Would you please return the lines of the entries below starting at the line that has "50 Years of Suede (55, 2381)" and ending at the line that has "会社概要 (44, 927)", both included, exactly as they are?
####################
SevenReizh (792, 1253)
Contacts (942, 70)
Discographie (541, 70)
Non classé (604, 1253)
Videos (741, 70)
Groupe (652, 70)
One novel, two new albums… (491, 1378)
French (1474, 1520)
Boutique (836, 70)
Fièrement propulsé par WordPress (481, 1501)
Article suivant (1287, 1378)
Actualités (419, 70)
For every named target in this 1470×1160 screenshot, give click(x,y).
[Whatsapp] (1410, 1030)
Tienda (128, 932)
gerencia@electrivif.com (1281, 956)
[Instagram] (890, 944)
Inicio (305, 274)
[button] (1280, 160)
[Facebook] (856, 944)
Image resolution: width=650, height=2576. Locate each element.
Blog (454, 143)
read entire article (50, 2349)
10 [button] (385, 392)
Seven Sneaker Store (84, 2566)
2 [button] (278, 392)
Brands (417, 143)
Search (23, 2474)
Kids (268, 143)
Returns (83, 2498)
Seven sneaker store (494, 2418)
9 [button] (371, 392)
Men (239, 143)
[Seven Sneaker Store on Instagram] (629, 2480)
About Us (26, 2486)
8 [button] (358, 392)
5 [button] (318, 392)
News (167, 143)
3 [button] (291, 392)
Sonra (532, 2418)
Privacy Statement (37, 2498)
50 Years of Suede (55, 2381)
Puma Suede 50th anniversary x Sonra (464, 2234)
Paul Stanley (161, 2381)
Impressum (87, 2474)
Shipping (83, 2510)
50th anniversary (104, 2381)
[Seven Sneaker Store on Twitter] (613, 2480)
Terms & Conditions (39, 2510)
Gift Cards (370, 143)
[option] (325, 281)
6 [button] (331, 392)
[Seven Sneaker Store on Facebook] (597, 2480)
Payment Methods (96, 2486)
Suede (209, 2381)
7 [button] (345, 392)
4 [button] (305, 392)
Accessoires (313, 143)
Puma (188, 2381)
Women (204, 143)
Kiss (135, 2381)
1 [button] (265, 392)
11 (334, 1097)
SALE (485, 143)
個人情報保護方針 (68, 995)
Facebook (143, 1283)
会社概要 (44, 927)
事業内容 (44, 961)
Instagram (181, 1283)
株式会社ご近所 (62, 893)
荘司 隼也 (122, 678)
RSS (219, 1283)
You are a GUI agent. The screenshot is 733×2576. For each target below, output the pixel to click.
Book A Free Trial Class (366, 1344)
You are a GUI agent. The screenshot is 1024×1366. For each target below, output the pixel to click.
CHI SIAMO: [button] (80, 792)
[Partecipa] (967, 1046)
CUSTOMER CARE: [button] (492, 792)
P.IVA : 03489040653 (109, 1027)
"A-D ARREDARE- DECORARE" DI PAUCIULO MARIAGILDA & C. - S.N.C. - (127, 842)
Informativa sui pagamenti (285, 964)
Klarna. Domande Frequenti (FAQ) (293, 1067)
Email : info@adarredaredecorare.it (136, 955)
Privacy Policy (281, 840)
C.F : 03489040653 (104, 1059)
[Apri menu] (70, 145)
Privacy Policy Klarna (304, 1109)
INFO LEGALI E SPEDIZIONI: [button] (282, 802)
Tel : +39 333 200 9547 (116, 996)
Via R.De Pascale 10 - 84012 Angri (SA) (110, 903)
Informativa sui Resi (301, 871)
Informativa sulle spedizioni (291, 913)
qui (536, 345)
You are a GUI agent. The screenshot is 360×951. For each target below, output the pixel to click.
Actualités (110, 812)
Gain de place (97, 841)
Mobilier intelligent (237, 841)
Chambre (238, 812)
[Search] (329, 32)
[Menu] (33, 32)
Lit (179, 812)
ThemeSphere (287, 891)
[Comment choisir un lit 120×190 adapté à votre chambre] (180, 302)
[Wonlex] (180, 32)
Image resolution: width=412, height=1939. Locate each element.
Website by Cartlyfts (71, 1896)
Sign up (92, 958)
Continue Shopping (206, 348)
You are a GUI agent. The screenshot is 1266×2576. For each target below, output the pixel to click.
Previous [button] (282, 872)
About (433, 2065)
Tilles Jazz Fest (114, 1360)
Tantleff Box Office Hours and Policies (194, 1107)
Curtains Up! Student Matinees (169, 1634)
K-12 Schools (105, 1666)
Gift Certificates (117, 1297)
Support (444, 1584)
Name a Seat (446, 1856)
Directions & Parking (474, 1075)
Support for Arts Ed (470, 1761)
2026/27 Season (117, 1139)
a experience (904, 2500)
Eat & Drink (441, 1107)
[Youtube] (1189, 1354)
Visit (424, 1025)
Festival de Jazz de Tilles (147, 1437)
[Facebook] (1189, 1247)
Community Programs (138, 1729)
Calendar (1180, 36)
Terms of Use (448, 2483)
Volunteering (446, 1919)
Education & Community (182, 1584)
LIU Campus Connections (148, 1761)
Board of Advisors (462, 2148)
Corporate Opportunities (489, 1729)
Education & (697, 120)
####################
■ **RESULT FOR THIS EXERCISE**
50 Years of Suede (55, 2381)
Puma Suede 50th anniversary x Sonra (464, 2234)
Paul Stanley (161, 2381)
Impressum (87, 2474)
Shipping (83, 2510)
50th anniversary (104, 2381)
[Seven Sneaker Store on Twitter] (613, 2480)
Terms & Conditions (39, 2510)
Gift Cards (370, 143)
[option] (325, 281)
6 [button] (331, 392)
[Seven Sneaker Store on Facebook] (597, 2480)
Payment Methods (96, 2486)
Suede (209, 2381)
7 [button] (345, 392)
4 [button] (305, 392)
Accessoires (313, 143)
Puma (188, 2381)
Women (204, 143)
Kiss (135, 2381)
1 [button] (265, 392)
11 (334, 1097)
SALE (485, 143)
個人情報保護方針 (68, 995)
Facebook (143, 1283)
会社概要 (44, 927)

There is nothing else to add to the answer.